Kamala Heads to Alabama After Blasting Alabamians

Harris said Alabama pro-lifers 'couldn't care less' about babies once they're born

Kamala Harris/Getty Images

A week after saying "folks" in Alabama "couldn't care less" about babies once they're born, Sen. Kamala Harris (D., Calif.) is headed to the southern state to campaign with a pro-abortion group and headline a Democratic event.

Harris took aim at Alabama during a Planned Parenthood event at the California Democratic Convention last weekend. She said Alabamians who support restrictions on abortion "couldn't care less" about children once they're out of the womb.

"Those folks down in Alabama who are doing this, these are the same folks who, by the time that baby is born, they couldn't care less," Harris said. "What are they doing to support that mother and what she needs in terms of prenatal help? They're not doing a thing, but they're trying to tell women what to do with their bodies."

"We're going to tell them a thing or two," Harris told the California crowd.

Harris will get her chance this weekend when her campaign travels to the state for multiple events, including a Friday night meet and greet hosted by pro-abortion political group NARAL. On Saturday she will keynote a luncheon at the black caucus of the Alabama Democratic Party's annual convention.

Republican congressman Bradley Byrne took issue with Harris's characterization of Alabama's pro-life community and advised her to focus on problems in her own state.

"I'm sick of out-of-state liberal elitists trying to lecture us here in Alabama," Byrne told the Free Beacon. "I'm proud our state is leading the fight to protect the unborn, and we don't need liberal politicians like Senator Harris telling us how to run our state or what to believe."

"Instead of launching attacks on our state, these liberal elites should take care of the very serious issues in their own backyards and leave Alabama alone," said Byrne, who launched his Senate run earlier this year and is endorsed by President Donald Trump.

The Harris campaign did not respond to a request for comment.

Alabama drew the ire of abortion supporters in May when it enacted legislation to limit abortions to cases in which the life of the mother is at risk, and to punish abortionists who violate the law with up to 99 years in prison.

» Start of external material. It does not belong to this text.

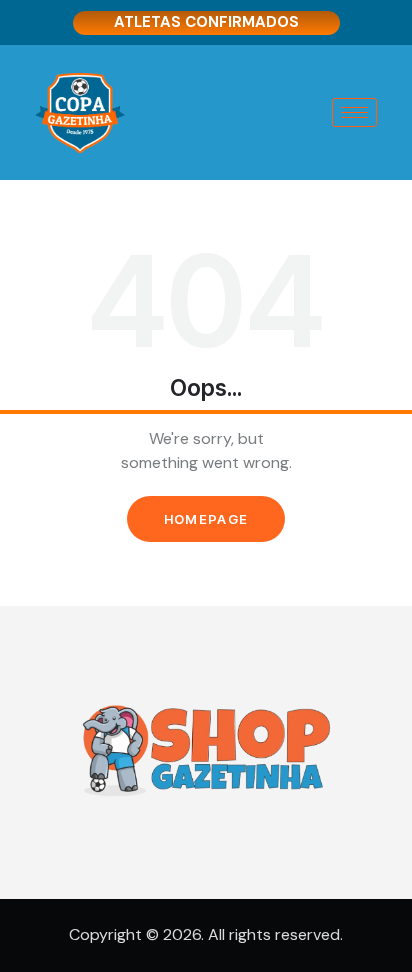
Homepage (206, 519)
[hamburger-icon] (354, 112)
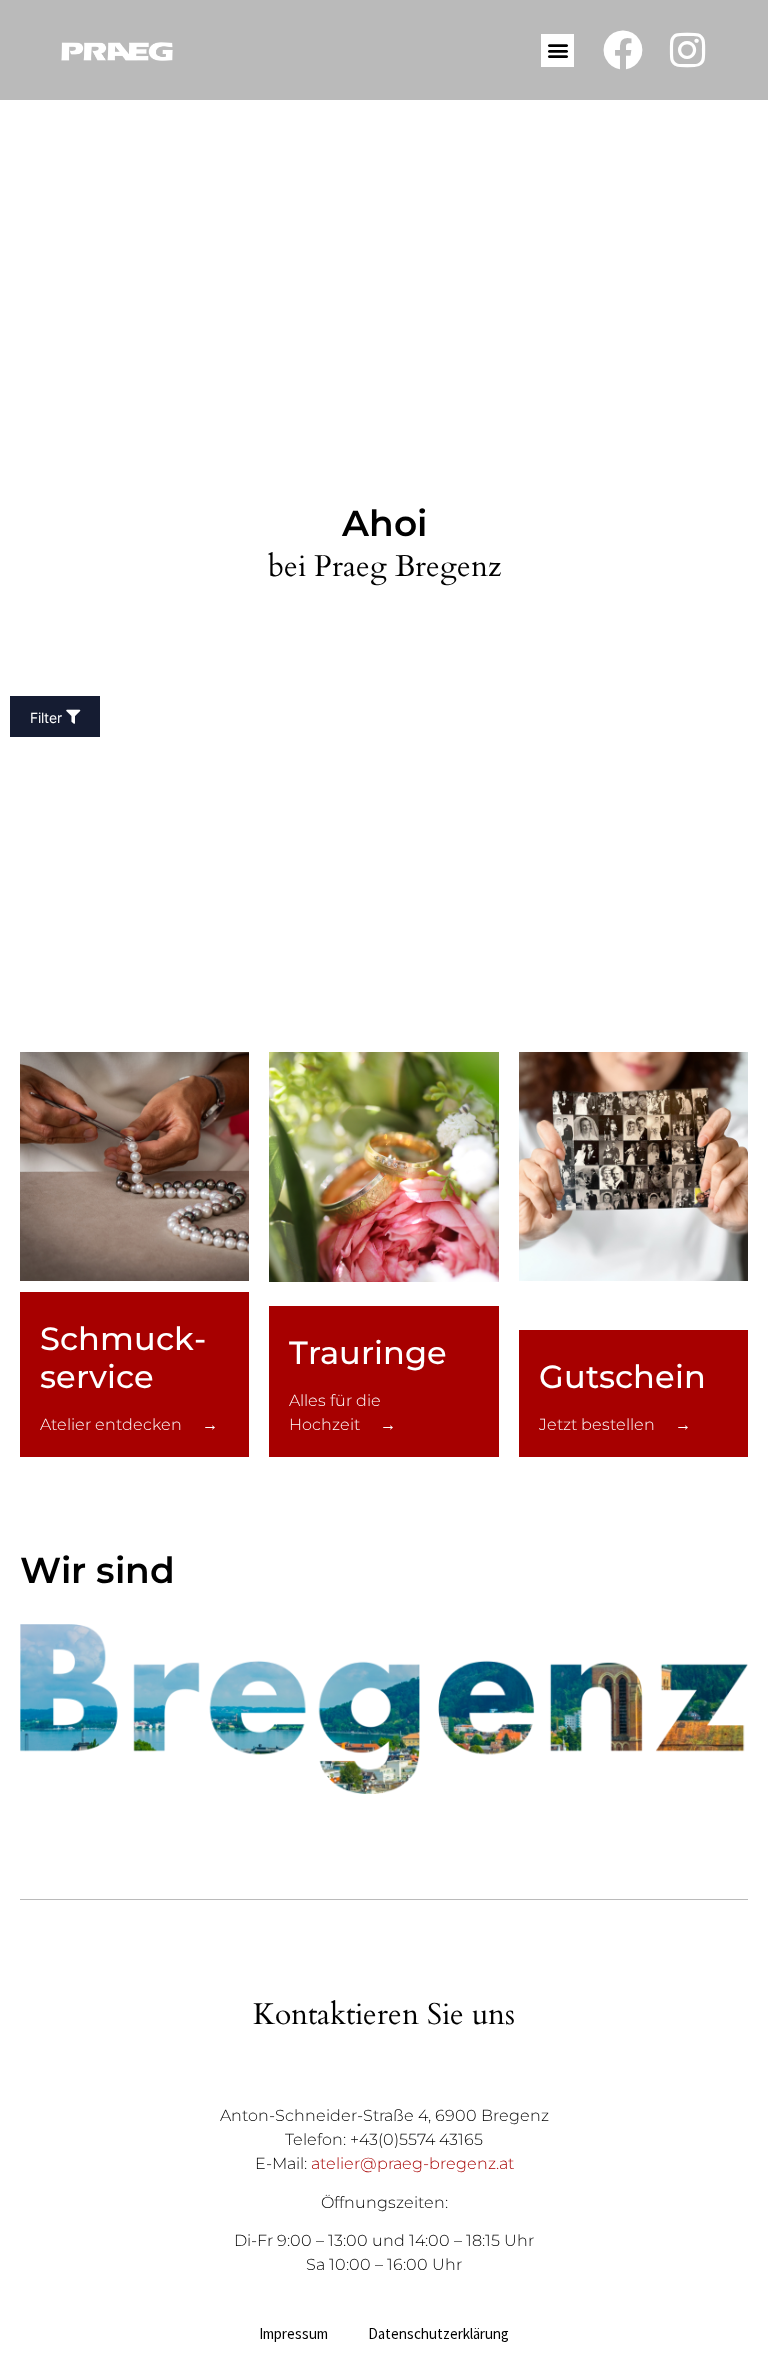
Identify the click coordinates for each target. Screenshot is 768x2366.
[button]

Harris has long been a close ally of Planned Parenthood. When undercover videographers published videos detailing the abortion industry's organ harvesting trade, Harris, then California's attorney general, reacted to the scandal by investigating the videographers, who now face 15 criminal charges.

Harris's campaign also currently employs the daughter of Cecile Richards, who at the time of the videos was Planned Parenthood's president.

An Alabama poll by Pew Research Center found a large majority of adults in the state, 58 percent, believe abortion should be illegal in all or most cases. The view was held by a majority of both men and women in the state.

Alabama will vote in the Democratic presidential primary next March. Harris is currently polling third in the state, behind former vice president Joe Biden and Sen. Bernie Sanders (I., Vt.).

Trump carried Alabama by about 30 points in 2016, but the state is a major part of the 2020 political battleground because of last year's special election win by Democratic senator Doug Jones, who will be back on the ballot next year.

Byrne, who has represented his Alabama district since 2014, has won the support of Republicans, including Trump, who believe he has the best chance to regain the seat from Jones.

Leadership of the Alabama Democratic Party's black caucus did not respond to a request for comment on Harris's visit.